Output the data in full. Keep every word exact and exclude the pictures.
START RECORD EXCERPTS
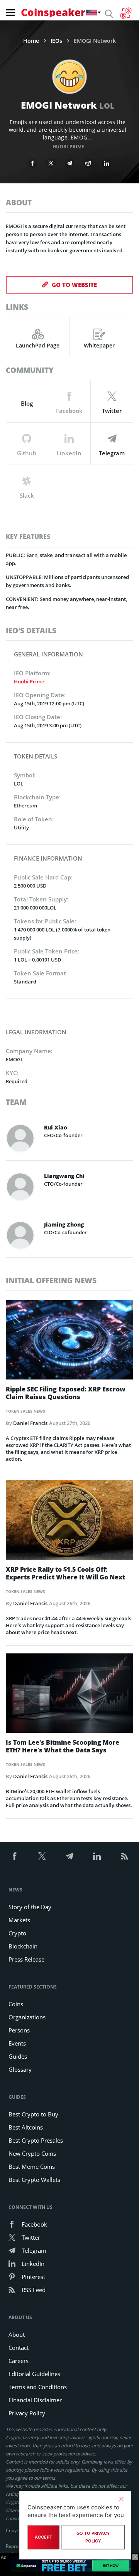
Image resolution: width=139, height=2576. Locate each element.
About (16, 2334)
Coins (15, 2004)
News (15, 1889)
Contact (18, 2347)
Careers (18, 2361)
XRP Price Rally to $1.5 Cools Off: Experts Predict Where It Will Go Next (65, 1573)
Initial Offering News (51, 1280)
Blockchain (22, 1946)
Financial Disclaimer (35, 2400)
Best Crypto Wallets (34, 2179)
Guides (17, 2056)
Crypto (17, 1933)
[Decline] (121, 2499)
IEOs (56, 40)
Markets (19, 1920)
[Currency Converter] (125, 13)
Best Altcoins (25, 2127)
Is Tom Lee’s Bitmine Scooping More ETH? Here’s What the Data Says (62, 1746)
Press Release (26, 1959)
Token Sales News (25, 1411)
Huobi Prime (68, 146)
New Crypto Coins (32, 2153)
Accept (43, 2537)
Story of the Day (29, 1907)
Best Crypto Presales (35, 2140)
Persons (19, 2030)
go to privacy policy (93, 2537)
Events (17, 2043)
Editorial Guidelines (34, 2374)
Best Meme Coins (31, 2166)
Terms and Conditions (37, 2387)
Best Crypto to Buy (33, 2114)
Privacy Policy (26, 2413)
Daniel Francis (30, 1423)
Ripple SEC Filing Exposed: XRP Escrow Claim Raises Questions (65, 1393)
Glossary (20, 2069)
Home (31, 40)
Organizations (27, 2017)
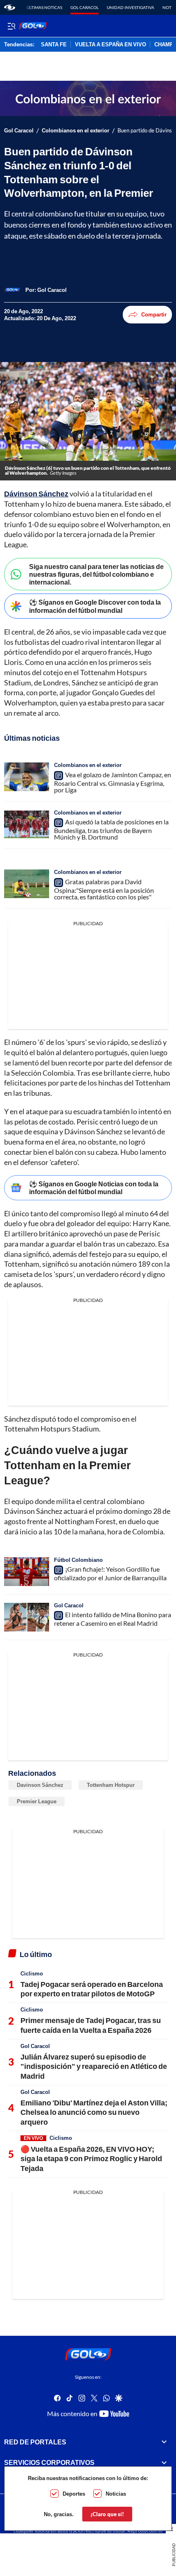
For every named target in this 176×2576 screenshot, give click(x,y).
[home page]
END RECORD EXCERPTS
[OUTPUT BELOW]
Image resolution: width=139, height=2576. Locate each element.
About (16, 2334)
Coins (15, 2004)
News (15, 1889)
Contact (18, 2347)
Careers (18, 2361)
XRP Price Rally to $1.5 Cools Off: Experts Predict Where It Will Go Next (65, 1573)
Initial Offering News (51, 1280)
Blockchain (22, 1946)
Financial Disclaimer (35, 2400)
Best Crypto Wallets (34, 2179)
Guides (17, 2056)
Crypto (17, 1933)
[Decline] (121, 2499)
IEOs (56, 40)
Markets (19, 1920)
[Currency Converter] (125, 13)
Best Altcoins (25, 2127)
Is Tom Lee’s Bitmine Scooping More ETH? Here’s What the Data Says (62, 1746)
Press Release (26, 1959)
Token Sales News (25, 1411)
Huobi Prime (68, 146)
New Crypto Coins (32, 2153)
Accept (43, 2537)
Story of the Day (29, 1907)
Best Crypto Presales (35, 2140)
Persons (19, 2030)
go to privacy policy (93, 2537)
Events (17, 2043)
Editorial Guidelines (34, 2374)
Best Meme Coins (31, 2166)
Terms and Conditions (37, 2387)
Best Crypto to Buy (33, 2114)
Privacy Policy (26, 2413)
Daniel Francis (30, 1423)
Ripple SEC Filing Exposed: XRP Escrow Claim Raises Questions (65, 1393)
Glossary (20, 2069)
Home (31, 40)
Organizations (27, 2017)
For every named target in this 176×2576 screenshot, give click(x,y).
[home page]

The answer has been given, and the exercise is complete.